Le 4 décembre dernier, Ithmar Capital annonçait la couleur : l'objectif de ce gazoduc consiste à «accélérer les projets d'électrification» dans toute la région de l'Afrique de l'Ouest et «créer un marché régional compétitif de l'électricité». Le fonds souverain cite aussi le développement des pôles industriels intégrés dans la sous-région dans des secteurs tels que l'industrie, l'agrobusiness et les engrais. Un développement qui devrait permettre d'attirer des capitaux étrangers, d'améliorer la compétitivité des exportations et de stimuler la transformation locale des ressources naturelles.
Cet ambitieux projet, discuté en marge de la COP22 à Marrakech en novembre dernier par le monarque et son homologue nigérian, a d'ailleurs fait l'objet d'un accord de partenariat stratégique et d'un mémorandum d'entente entre Ithmar Capital et NSIA en décembre 2016. Les préparatifs se sont poursuivis en marge des 39 déplacements de Mohammed VI en Afrique.
Un coup de boost pour «Gas To Power»?
A la veille de la conclusion de l'accord, le groupe Office chérifien des phosphates (OCP) et le milliardaire nigérian Aliko Dangote annonçaient en décembre dernier un investissement croisé dans le secteur des engrais.

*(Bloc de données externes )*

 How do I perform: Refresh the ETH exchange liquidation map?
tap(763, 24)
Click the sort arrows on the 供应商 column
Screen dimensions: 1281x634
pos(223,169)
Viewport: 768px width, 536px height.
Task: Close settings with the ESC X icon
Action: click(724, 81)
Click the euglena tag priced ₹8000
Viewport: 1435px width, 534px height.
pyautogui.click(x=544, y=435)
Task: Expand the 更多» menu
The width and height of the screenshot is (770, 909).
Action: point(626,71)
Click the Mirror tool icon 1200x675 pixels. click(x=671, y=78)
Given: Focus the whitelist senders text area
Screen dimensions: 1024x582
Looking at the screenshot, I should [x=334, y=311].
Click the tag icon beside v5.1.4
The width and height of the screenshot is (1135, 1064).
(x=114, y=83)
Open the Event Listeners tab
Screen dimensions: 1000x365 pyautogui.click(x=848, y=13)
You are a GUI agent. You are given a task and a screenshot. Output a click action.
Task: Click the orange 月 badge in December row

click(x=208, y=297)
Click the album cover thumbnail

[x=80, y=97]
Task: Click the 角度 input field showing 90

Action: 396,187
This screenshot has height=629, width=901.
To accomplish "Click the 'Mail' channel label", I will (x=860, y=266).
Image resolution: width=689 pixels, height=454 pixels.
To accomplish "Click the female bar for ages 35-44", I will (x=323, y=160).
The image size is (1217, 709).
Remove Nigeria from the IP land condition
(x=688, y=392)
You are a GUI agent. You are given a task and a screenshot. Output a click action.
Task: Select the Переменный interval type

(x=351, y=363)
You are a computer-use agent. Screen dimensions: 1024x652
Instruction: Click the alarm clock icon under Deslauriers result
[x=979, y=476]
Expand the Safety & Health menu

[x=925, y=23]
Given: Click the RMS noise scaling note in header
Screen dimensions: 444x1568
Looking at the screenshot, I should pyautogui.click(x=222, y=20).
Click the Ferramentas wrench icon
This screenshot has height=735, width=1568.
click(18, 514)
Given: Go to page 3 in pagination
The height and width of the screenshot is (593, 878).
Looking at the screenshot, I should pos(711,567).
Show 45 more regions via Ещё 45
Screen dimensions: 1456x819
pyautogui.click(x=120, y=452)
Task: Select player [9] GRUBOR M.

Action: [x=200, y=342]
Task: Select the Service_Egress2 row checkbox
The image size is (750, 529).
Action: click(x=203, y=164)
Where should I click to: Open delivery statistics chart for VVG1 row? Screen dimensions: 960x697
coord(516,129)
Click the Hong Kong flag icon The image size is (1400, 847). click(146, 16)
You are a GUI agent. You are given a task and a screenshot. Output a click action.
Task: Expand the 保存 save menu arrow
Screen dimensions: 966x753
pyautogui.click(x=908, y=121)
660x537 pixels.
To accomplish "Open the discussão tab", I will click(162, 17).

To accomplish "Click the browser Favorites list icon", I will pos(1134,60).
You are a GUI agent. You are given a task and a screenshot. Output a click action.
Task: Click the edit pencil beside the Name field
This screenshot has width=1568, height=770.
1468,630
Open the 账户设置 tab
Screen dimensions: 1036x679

Il s'agit d'une «importante plateforme de production de fertilisants, alimentée par le phosphate marocain et le gaz nigérian, ainsi qu'une unité de fabrication d'acide phosphorique à Jorf Lasfar, au Maroc», précise Jeune Afrique. Ces deux unités nécessiteront un investissement de 2,5 milliards de dollars.
Le gazoduc nord-ouest africain s'inscrit dans le projet marocain «Gas To Power», qui vise le développement d'infrastructures et d'installations gazières et électriques. En janvier dernier, l'Office national de l'électricité et de l'eau potable (ONEE) a confié au cabinet d'avocats londonien Ashurst et à HSBC Bank Middle East Limited, filiale émiratie de la banque britannique HSBC, l'assistance et le conseil juridique du projet.
A travers «Gas To Power», le Maroc compte développer deux centrales d'une capacité de 1200 MW chacune, à Jorf Lasfar et à Dhar Doum (environs 120 km au sud de Tanger). Avec un investissement de près de 20 milliards de dirhams, le royaume envisage aussi de construire un terminal de gaz naturel liquéfié (GNL) pour la réception, le stockage et la regazéification. Une autre option est envisageable : celle du gazoduc nord-ouest africain, au détriment du raccord du nouveau terminal GNL avec le Gazoduc Maghreb-Europe (GME) qui relie l'Algérie à l'Espagne via le Maroc.